■ Data provided ■
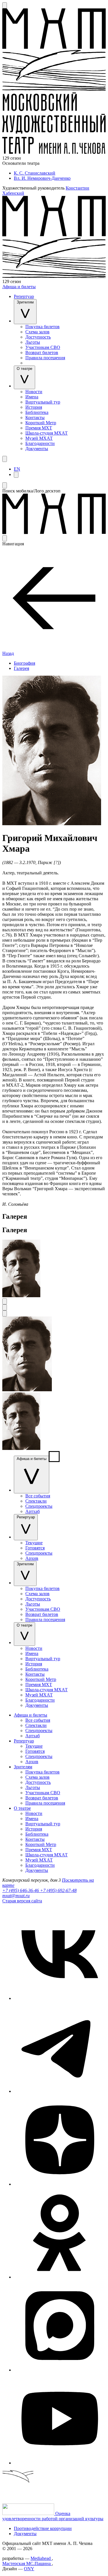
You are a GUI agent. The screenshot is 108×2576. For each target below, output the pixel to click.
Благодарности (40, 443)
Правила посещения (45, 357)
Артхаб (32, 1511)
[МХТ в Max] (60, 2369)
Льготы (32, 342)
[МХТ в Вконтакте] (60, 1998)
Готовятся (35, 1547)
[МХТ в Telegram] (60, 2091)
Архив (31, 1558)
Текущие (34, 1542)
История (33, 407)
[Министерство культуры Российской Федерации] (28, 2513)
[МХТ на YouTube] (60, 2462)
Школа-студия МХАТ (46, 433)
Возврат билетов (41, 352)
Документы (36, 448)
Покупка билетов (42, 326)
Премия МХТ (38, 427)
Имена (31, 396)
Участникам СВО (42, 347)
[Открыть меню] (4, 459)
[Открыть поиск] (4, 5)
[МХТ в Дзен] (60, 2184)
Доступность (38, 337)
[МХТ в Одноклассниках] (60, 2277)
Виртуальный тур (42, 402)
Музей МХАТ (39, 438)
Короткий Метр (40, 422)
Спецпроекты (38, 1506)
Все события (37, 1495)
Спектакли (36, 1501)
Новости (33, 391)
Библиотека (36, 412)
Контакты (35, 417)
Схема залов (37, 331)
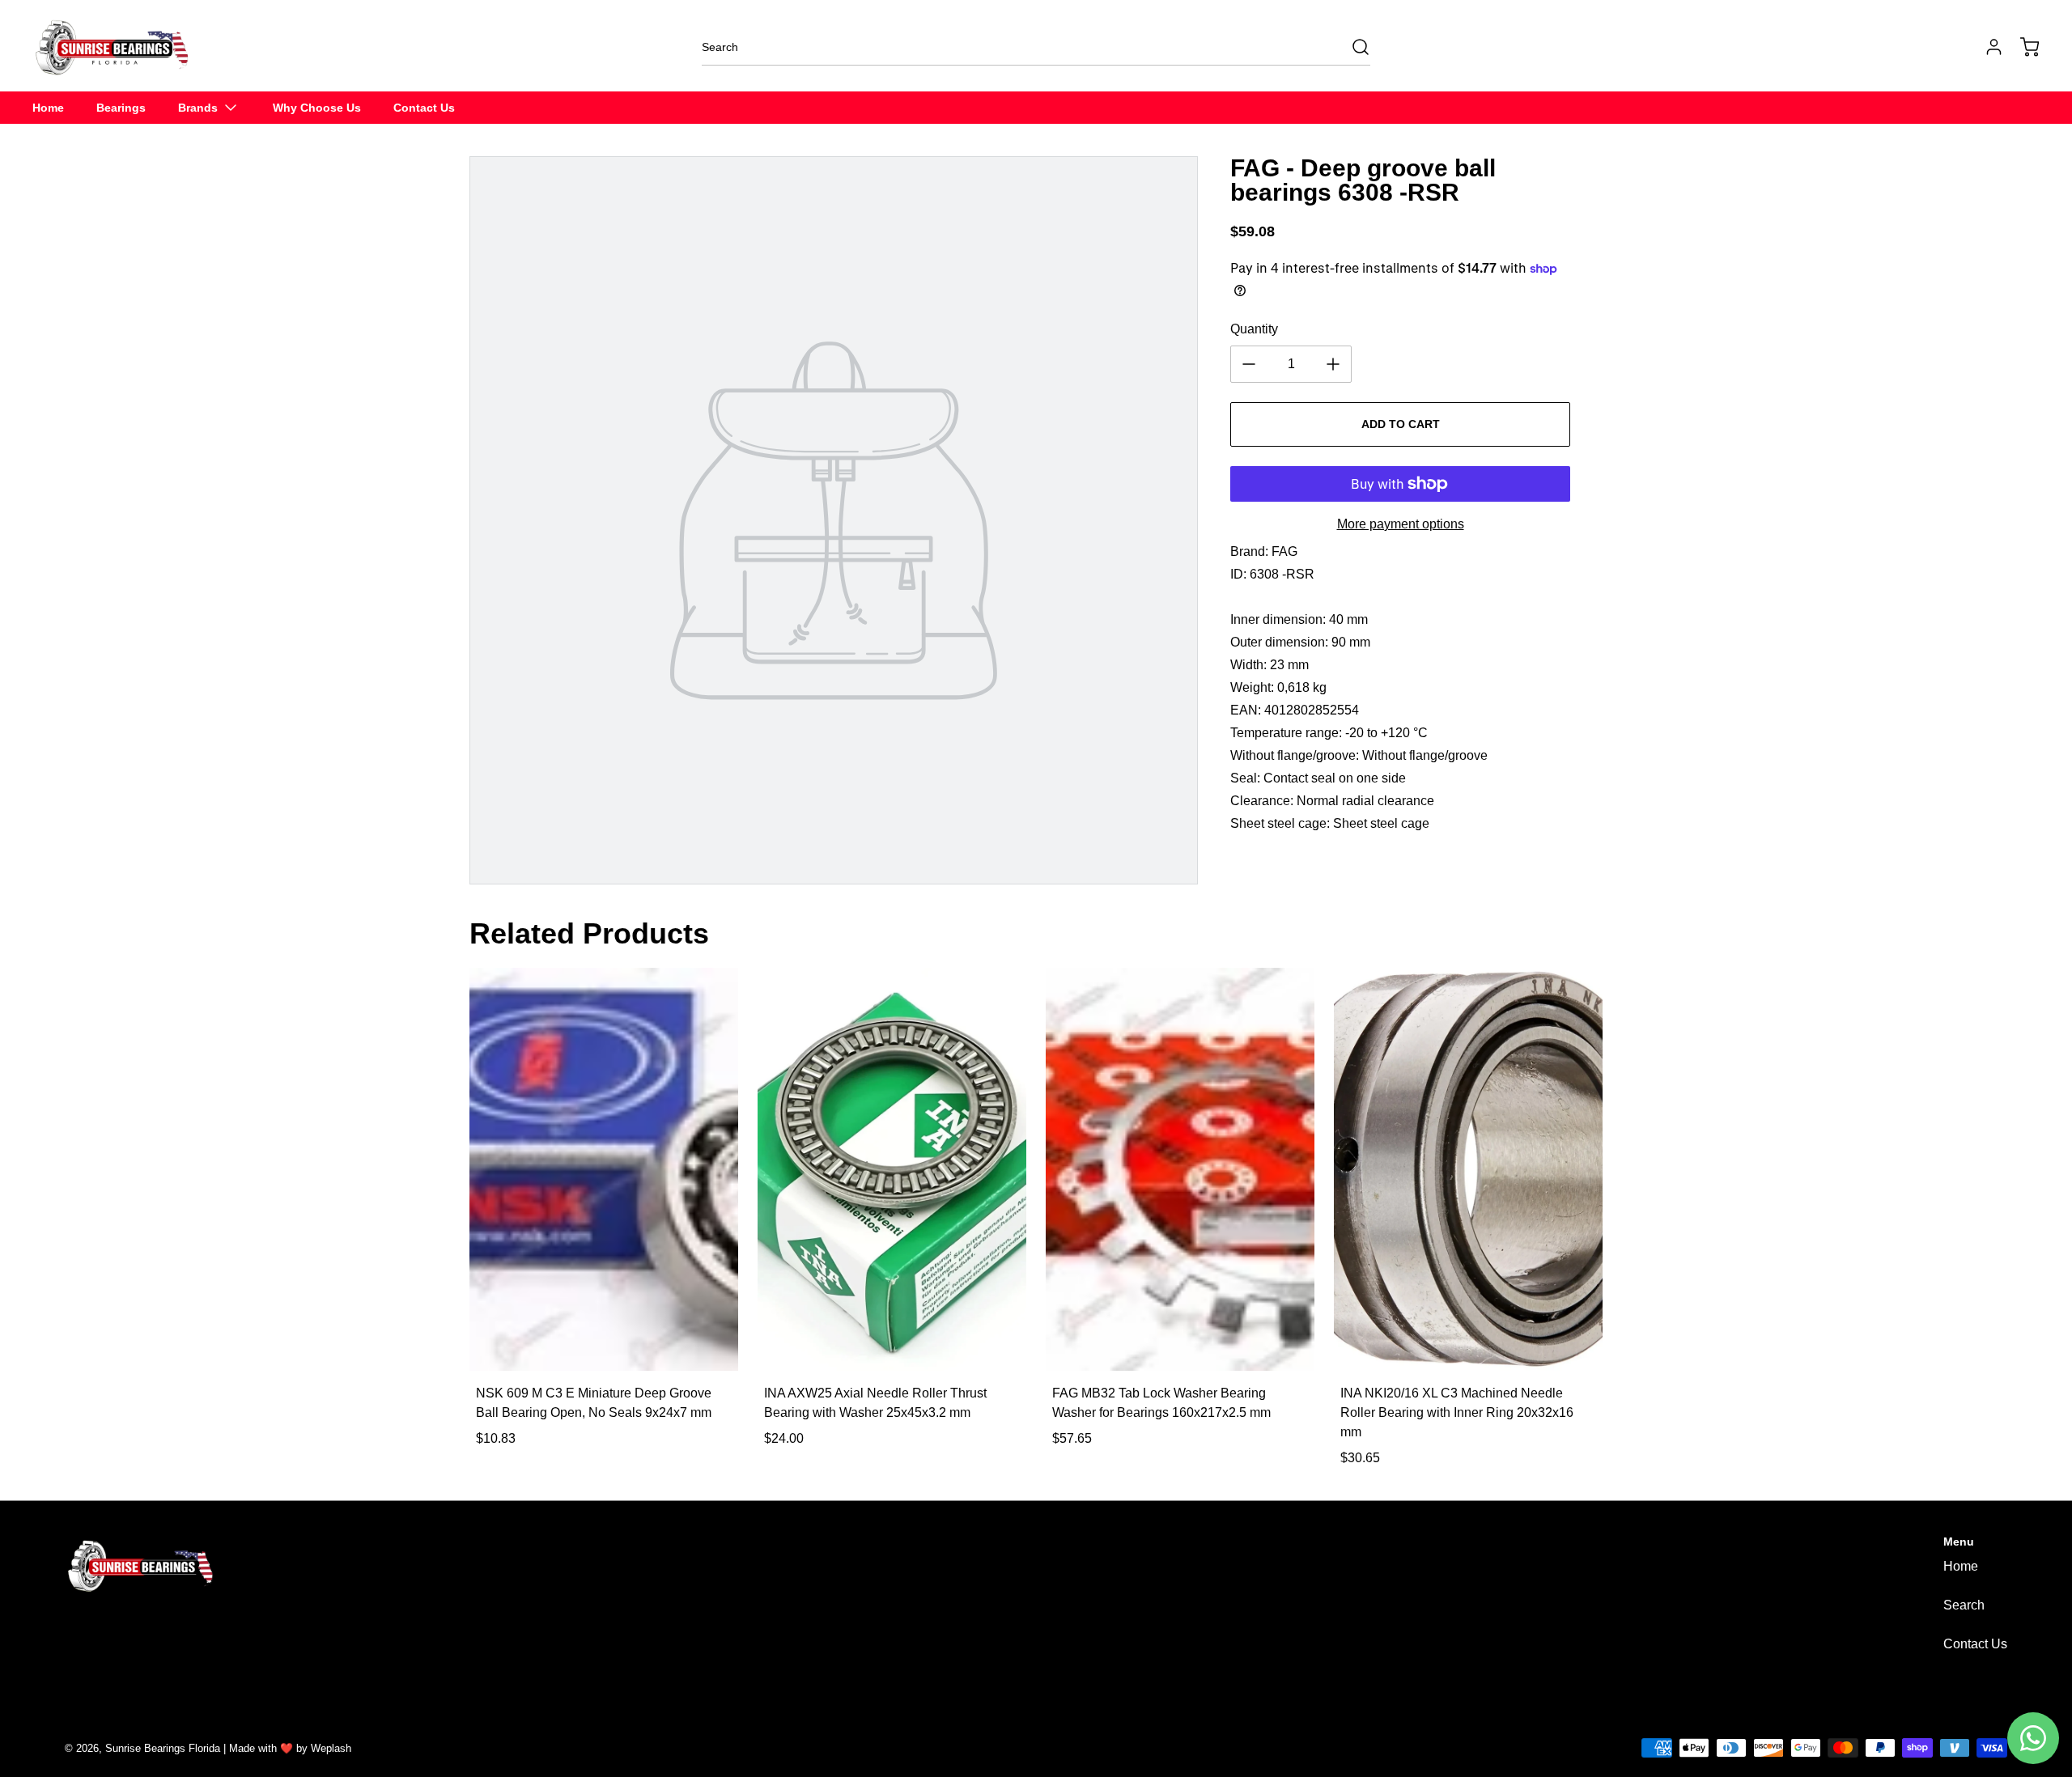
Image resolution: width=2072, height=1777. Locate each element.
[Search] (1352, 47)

■ Assignment ■
Whenever the word "each" shows up in a line of the entries above, copy that line.

■ Expected answer ■
You are a GUI agent. The screenshot is 108×2576. For each target below, output the pixel to click.
Image resolution: width=2072, height=1777. Locate each element.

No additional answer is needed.